On a POTS telephone system, this is created by sending an alternating current signal of about 100 volts into the line. Today this signal is transmitted digitally for most of the journey, converted into an alternating current only if the line is not digital end-to-end.
On old, rotary phones, this voltage was used to trigger a high-impedance electromagnet to ring a bell on the phone. Modern Fixed phones detect this AC voltage and trigger a ring tone electronically. Mobile phones are fully digital, hence are signalled to ring as part of the protocol they use to communicate with the cell base stations.
In fixed POTS phones,ringing is said to be "tripped" when the impedance of the line reduces to about 600 ohms when the telephone handset is lifted off the switch-hook. This causes the telephone call to be answered, and the telephone exchange immediately removes the ringing signal from the line and connects the call. This is the source of the name of the problem called "ring-trip", which occurs when the ringing signal on the line causes a low-resistance short between the conductors, which trips the ring out before the subscriber's actual telephone has a chance to ring (for more than a very short time); this is common with wet weather and improperly installed lines.
Early research showed that people would wait until the phone stopped ringing before picking it up. Breaks were introduced into the signal to avoid this problem, resulting in the common ring-pause-ring pattern used today.

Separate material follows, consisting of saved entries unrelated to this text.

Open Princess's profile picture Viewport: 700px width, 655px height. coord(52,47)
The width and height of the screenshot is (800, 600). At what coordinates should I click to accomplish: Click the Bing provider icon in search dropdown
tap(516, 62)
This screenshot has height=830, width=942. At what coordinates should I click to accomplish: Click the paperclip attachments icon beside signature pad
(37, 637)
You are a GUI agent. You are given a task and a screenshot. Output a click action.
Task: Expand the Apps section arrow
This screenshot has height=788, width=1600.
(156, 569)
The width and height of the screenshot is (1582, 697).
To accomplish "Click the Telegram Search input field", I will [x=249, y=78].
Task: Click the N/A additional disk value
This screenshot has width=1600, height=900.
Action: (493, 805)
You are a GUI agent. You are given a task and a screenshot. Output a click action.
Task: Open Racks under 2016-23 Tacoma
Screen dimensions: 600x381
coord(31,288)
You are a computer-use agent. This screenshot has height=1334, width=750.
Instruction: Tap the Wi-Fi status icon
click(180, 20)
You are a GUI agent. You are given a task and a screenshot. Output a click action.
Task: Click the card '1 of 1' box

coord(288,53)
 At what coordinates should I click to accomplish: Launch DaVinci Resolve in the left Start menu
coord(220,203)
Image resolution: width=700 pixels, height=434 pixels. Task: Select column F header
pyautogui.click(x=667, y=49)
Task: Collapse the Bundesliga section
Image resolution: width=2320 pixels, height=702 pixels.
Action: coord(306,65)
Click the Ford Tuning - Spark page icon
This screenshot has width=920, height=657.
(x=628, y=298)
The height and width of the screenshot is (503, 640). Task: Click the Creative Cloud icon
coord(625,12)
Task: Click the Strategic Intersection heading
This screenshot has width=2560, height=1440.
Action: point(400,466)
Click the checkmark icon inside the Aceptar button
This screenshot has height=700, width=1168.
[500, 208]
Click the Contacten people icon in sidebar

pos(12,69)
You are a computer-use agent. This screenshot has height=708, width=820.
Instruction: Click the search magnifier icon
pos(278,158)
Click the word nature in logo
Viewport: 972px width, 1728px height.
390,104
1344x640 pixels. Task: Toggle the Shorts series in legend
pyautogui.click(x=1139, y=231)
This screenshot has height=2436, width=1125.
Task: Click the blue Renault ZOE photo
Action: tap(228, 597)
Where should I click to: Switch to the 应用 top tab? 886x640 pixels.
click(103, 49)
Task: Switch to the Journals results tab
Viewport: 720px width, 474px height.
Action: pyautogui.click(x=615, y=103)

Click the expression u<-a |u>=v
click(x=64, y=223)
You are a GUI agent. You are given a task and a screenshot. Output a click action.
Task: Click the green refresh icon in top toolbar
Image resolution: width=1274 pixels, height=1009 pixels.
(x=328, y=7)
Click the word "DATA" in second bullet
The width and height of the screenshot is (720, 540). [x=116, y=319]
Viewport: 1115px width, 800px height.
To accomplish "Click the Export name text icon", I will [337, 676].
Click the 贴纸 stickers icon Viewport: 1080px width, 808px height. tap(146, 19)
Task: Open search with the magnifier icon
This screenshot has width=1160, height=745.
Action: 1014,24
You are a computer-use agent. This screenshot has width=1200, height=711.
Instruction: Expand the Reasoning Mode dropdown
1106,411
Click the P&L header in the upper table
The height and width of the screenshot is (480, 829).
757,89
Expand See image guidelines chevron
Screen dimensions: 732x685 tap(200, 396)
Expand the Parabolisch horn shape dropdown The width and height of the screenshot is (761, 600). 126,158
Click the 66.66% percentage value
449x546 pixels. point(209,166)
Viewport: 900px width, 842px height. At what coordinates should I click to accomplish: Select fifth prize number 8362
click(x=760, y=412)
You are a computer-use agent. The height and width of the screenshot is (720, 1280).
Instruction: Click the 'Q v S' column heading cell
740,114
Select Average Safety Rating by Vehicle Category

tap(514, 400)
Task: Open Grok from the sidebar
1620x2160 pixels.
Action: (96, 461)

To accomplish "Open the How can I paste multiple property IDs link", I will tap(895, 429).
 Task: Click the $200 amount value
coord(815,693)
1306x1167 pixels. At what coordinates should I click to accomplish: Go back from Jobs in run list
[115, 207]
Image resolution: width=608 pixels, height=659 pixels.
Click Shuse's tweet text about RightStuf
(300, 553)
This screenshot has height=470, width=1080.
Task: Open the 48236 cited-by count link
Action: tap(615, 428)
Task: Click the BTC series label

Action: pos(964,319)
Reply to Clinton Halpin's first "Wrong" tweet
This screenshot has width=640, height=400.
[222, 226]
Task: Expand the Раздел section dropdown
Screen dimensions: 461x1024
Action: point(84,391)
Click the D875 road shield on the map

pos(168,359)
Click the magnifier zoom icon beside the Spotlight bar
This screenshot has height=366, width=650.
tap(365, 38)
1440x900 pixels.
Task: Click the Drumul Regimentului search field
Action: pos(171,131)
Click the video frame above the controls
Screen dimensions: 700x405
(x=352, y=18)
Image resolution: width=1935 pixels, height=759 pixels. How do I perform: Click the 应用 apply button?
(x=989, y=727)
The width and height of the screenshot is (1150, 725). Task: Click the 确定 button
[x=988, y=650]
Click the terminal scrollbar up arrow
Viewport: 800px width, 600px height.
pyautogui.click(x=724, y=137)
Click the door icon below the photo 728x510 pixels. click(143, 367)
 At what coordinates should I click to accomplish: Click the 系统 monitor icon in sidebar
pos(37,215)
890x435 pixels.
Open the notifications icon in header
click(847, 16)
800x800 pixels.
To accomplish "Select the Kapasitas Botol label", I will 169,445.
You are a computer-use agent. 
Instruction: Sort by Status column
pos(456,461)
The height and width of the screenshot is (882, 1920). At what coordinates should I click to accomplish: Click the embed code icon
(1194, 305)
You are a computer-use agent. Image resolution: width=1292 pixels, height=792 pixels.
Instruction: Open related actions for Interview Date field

In early party line systems this pattern was a Morse code letter indicating who should pick up the phone, but today, with individual lines, the only surviving patterns are a single ring (in the USA) and double-ring (in the UK), originally Morse code letters T and M respectively.
The ringing pattern is known as ring cadence. This only applies to POTS fixed phones, where the high voltage ring signal is switched on and off to create the ringing pattern. In North America, the standard ring cadence is "2-4", or two seconds of ringing followed by four seconds of silence. In the UK, the standard ring cadence is 400 ms on, 200 ms off, 400 ms on, 2000 ms off. These patterns may vary from region to region, and other patterns are used in different countries around the world.
A service akin to party line ringing is making a comeback in some small office and home office situations allowing facsimile machines and telephones to share the same line but have different telephone numbers; this CLASS feature is usually called distinctive ringing generically, though carriers assign it trademarked names such as "Smart Ring". This feature is also used for a second phone number assigned to the same physical line for roommates or teenagers, in which case it is sometimes marketed under the name teen line.
Caller ID signals are sent during the silent interval between the first and second bursts of the ringing signals.
The interrupted ring signal was designed to attract attention and studies showed that an intermittent two tone ring was the easiest to hear. This had nothing to do with the coded ringing that was used on party line.